What I Wish I Had Known Before Our First AEP on AWS Deployment — Summit AMA Recap

  • May 7, 2026
  • 3 replies
  • 19 views

I had the pleasure of speaking at an Experience League Community AMA at Adobe Summit this year, and I wanted to bring the conversation here for those who couldn’t make it. This is the kind of thing I genuinely wish someone had told me before we started.

AEP on AWS  - Summit AMA Recap

The Context

When we set out to implement Adobe Experience Platform (AEP), the working assumption was that it would behave like any other cloud deployment. It didn’t. AEP’s defaults around networking, identity models, and tooling integration had been built against a specific cloud environment. That wasn’t documented anywhere, it was something you discovered by running into it. In our case, we discovered it during an architecture review, well into the project, not in a test environment.

On top of that, Real-Time CDP and Customer Journey Analytics had to go live at the same time. That meant every foundational decision from schema design, identity resolution to data integration had to be right for two production surfaces simultaneously, while our internal teams, platform teams, and the platform itself were all operating under different assumptions. Nobody was wrong. But misaligned incentives and undocumented assumptions compound faster than you expect.

 

What Actually Worked

Data contracts before the first pipeline. Before we ran a single pipeline, we had a formal, documented agreement between every source system and the platform, what data arrives, at what frequency, in what schema, on what schedule, and who owns the problem when something breaks. Not a Slack message. A named document with accountable owners. This single artifact prevented more escalations than anything else we did.

Stakeholder alignment before the first architecture decision. For every use case, we defined “done” before engineering started. Marketing, engineering, legal, and analytics in the same room, agreeing on what a complete customer profile actually means for each of them. What counts as a successful journey? When is the data actionable? That meeting sounds obvious. Almost nobody has it before they need to. By the time you need it, it is expensive.

Governance designed in, not bolted on. Access control, consent architecture, and data classification were part of the schema from day one. Retrofitting governance into a live production platform is one of the most expensive and disruptive things a team can do.

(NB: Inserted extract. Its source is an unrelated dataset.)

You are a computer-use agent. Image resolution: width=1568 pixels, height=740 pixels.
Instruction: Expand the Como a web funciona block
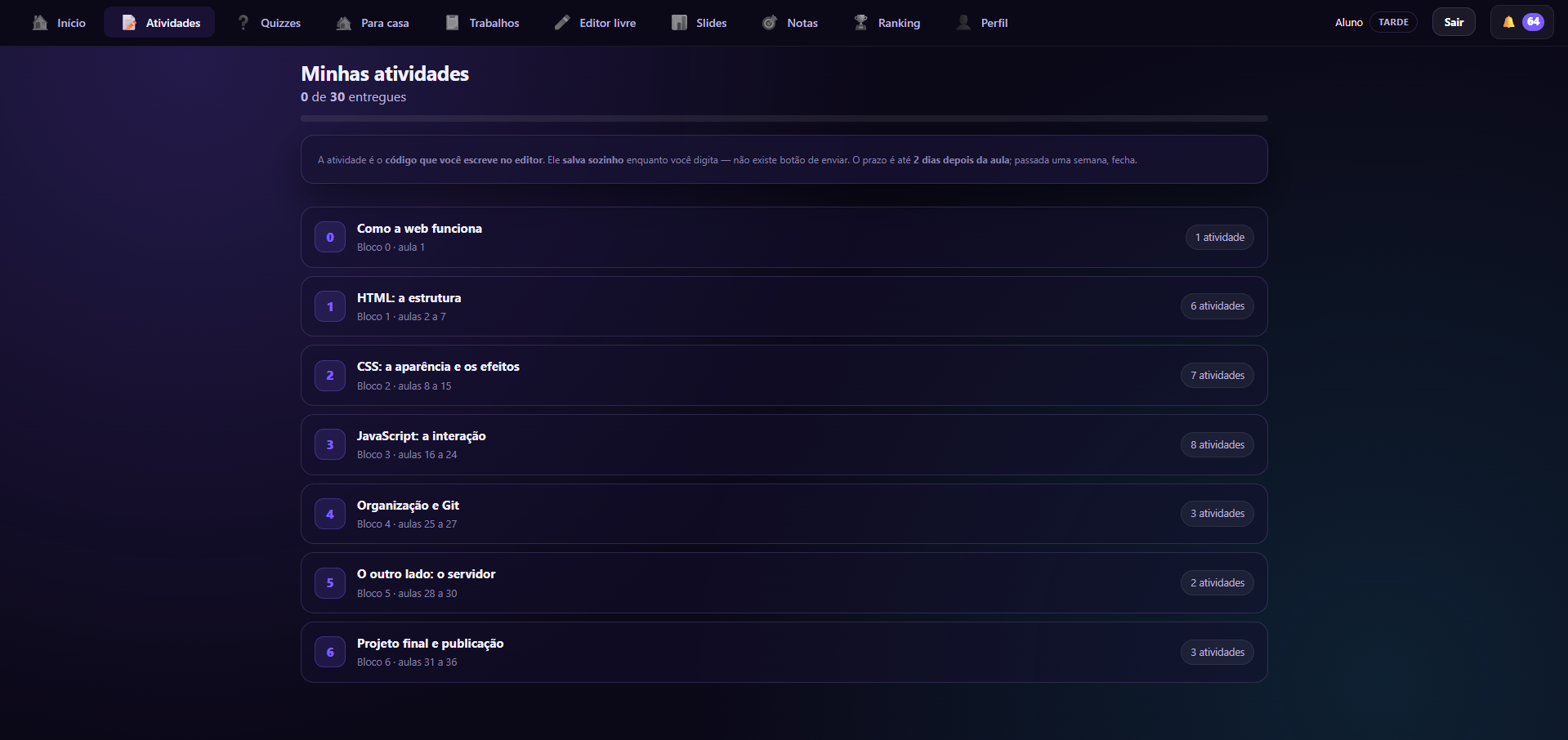pyautogui.click(x=784, y=237)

The pain is not proportional to the size of the gap — it compounds with every downstream dependency built on top of ungoverned data.

 

Three Things I’d Tell My Past Self

  1. Data contracts are not a formality. They are your immune system. Schema decisions made under pressure after go-live cost significantly more in time, engineering, and downstream quality than the same decisions made at the design stage.
  2. AEP onboarding is not a technology problem. It is an alignment problem. The teams that move fastest are the ones who get marketing, engineering, legal, analytics, and data security teams aligned before a single architecture decision is made.
  3. Real-Time CDP and CJA are only as trustworthy as the data quality layer underneath them. Build that layer first, and the rest follows.

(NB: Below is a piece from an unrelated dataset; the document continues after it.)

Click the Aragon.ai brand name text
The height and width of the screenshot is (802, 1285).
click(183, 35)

For those of you navigating a complex multi-workload AEP implementation what’s been your biggest unexpected challenge? I’d love to compare notes.

*All opinions expressed are my own and not affiliated to current or past employers.

↓ Full session transcript in my first reply below. Full Q&A in the second.

3 replies

Asheesh_Pandey
Community Advisor and Adobe Champion
Community Advisor and Adobe Champion
May 7, 2026

Full session transcript — AEP on AWS, Summit 2025 AMA

The complete session, for those who want the full context behind the three takeaways in the post above.

Setting the Stage

When we set out to onboard onto Adobe Experience Platform, the expectation was that it would behave like any standard cloud deployment. What we found was that AEP’s defaults — around networking patterns, identity models, and tooling integration — had been designed and tested on a specific cloud environment. Those assumptions were not documented as cloud-specific. They were discovered operationally, during a design review six weeks into the project, not in a test environment.

What sharpened the challenge was that we had no option for sequential delivery. Real-Time CDP and Customer Journey Analytics had to go live concurrently. Every foundational decision — schema design, identity resolution, data integration patterns — had to be sound for two production surfaces at the same time, while internal tooling teams, platform teams, and the platform itself were all operating under different assumptions. Nobody was wrong. Everyone was optimizing for their own system. That was precisely the complication: misaligned incentives and undocumented assumptions compounding on each other.

What Resolved It

Data Contracts. Before we ran the first pipeline, we had a formal agreement between every source system and the platform — what data would arrive, at what frequency, in what schema, on what schedule, and who owned it if something broke. Not a Slack message. A documented agreement with named accountable owners. This single artifact prevented more escalations than anything else we put in place.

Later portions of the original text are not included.